Start of Input records

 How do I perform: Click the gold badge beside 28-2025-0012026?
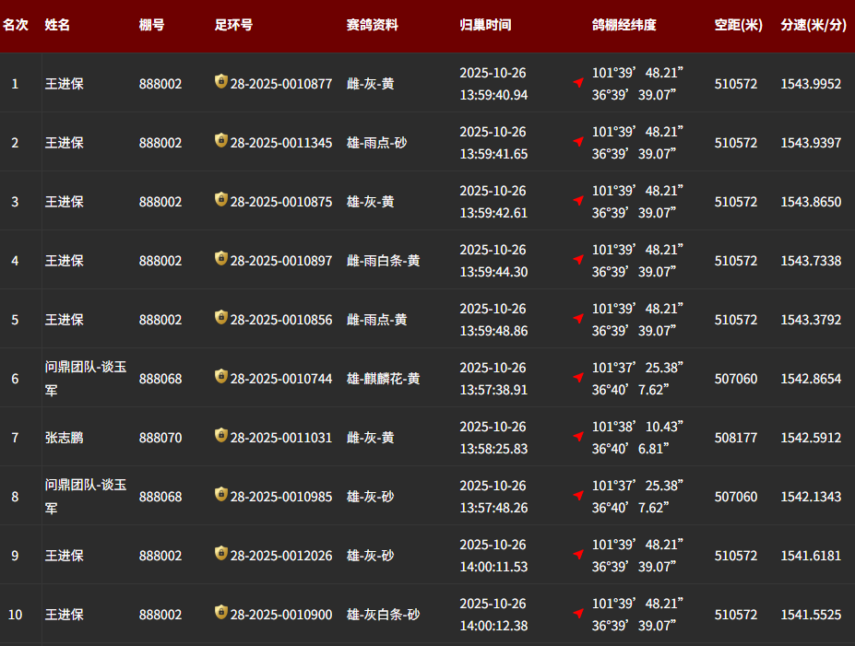click(220, 554)
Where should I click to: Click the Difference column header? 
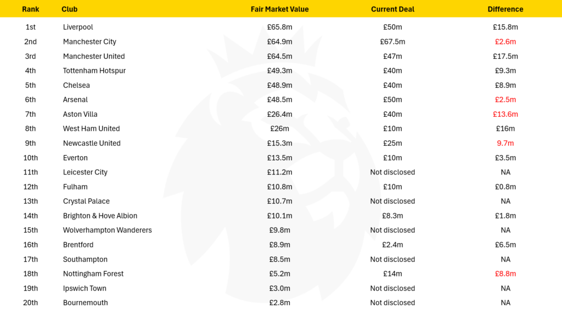coord(505,9)
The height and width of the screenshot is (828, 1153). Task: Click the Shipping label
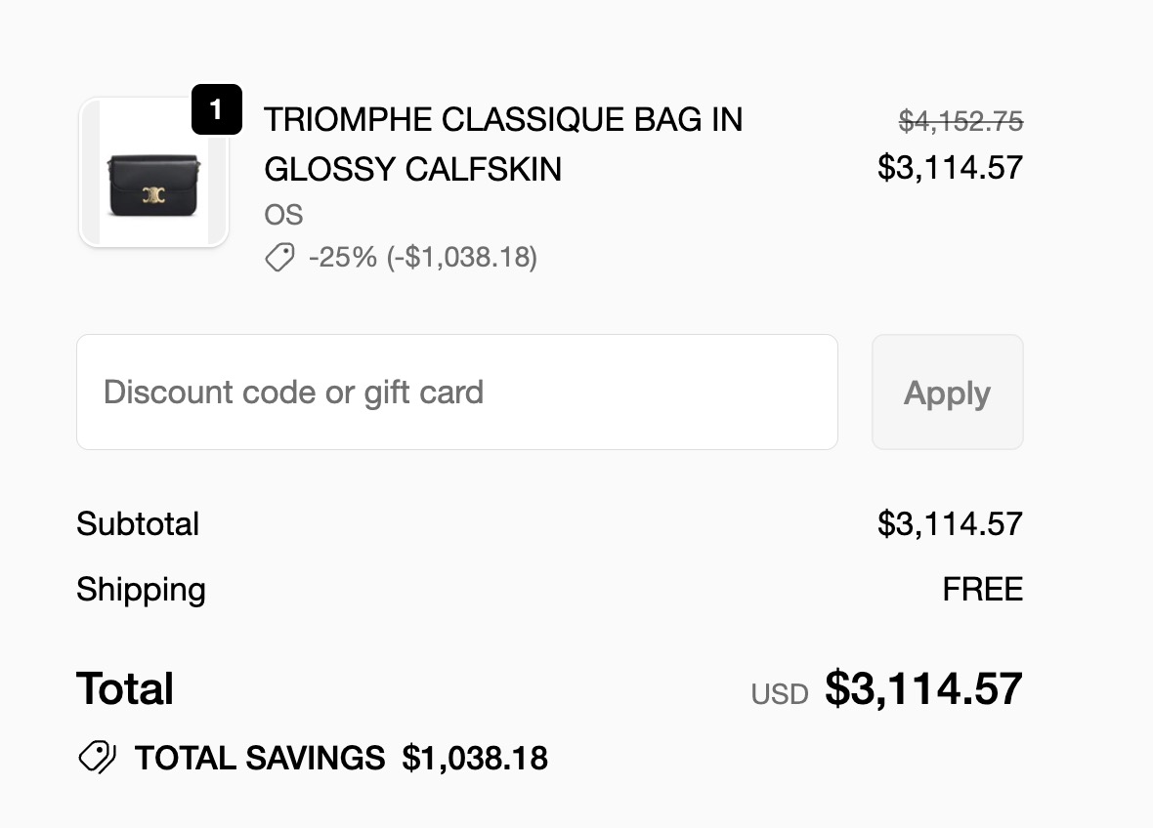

End of Input records

* Prompt: Copy out the listing word for word and skip its pictures.

* Solved exercise:
 How do I perform: Click the gold badge beside 28-2025-0012026?
click(220, 554)
Where should I click to: Click the Difference column header? 
coord(505,9)
The height and width of the screenshot is (828, 1153). Task: Click the Shipping label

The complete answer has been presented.